Search code examples
pythongoogle-colaboratorybioinformaticsrdkitcheminformatics

rdkit ArgumentError: Python argument types in rdkit.Chem.rdMolDescriptors.GetAtomPairFingerprint(str) did not match C++ signature:


I'm currently working with peptide data and am trying to extract a atom-pair fingerprint from a peptide dataset, to be used in a machine learning classifier.

I've set my peptide sequences into a list (with all of them converted to SMILES strings), and am now iterating through the list to create a fingerprint for each peptide. But I don't have any clue what's going wrong. Note: I am using Google Colab to complete this.

Here is my code:

pos = "/content/drive/MyDrive/pepfun/Training_format_pos (1).txt"

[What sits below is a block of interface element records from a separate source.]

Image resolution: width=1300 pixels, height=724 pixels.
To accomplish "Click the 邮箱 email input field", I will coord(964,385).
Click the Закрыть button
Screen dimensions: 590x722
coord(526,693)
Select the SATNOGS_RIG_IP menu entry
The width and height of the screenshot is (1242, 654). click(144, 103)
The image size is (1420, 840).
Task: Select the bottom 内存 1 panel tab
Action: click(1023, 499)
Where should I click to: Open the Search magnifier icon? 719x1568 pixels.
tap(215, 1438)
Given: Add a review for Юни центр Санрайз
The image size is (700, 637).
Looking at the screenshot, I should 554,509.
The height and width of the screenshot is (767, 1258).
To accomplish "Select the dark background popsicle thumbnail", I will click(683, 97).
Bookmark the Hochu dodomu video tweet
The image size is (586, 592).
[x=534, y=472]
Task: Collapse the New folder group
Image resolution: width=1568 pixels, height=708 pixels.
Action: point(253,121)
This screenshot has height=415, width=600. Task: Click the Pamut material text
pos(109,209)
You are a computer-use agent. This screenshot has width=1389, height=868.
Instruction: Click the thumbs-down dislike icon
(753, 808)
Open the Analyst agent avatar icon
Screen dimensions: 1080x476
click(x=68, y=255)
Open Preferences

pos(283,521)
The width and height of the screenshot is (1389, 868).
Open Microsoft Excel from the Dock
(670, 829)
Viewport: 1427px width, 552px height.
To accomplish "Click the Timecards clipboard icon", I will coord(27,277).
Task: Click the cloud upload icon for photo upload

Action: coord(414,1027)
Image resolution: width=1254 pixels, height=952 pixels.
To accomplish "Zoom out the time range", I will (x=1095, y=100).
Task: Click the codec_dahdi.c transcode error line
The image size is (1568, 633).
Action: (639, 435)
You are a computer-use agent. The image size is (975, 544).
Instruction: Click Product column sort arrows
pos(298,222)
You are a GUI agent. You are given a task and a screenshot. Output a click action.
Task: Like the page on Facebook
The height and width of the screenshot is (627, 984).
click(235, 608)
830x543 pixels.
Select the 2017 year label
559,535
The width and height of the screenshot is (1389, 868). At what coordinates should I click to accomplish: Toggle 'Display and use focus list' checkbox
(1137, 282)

# pos sequences extract into list
f = open(pos, 'r')
file_contents = f.read()
data = file_contents
f.close()

newdatapos = data.splitlines()
print(newdatapos)

!pip install rdkit-pypi
import rdkit
from rdkit import Chem

# fingerprints for pos sequences

from rdkit.Chem.AtomPairs import Pairs
fingerprintpos = []
for item in newdatapos:
  converteditem = rdkit.Chem.MolToSmiles(Chem.MolFromFASTA(item))
  atompos = Pairs.GetAtomPairFingerprint(converteditem)  
  fingerprintpos.append(atompos)

print(fingerprintpos)

Any advice is greatly appreciated. Thank you!


Solution

  • Fingerprints are calculated from mol objects not from SMILES. converteditem = Chem.MolFromFASTA(item) should work.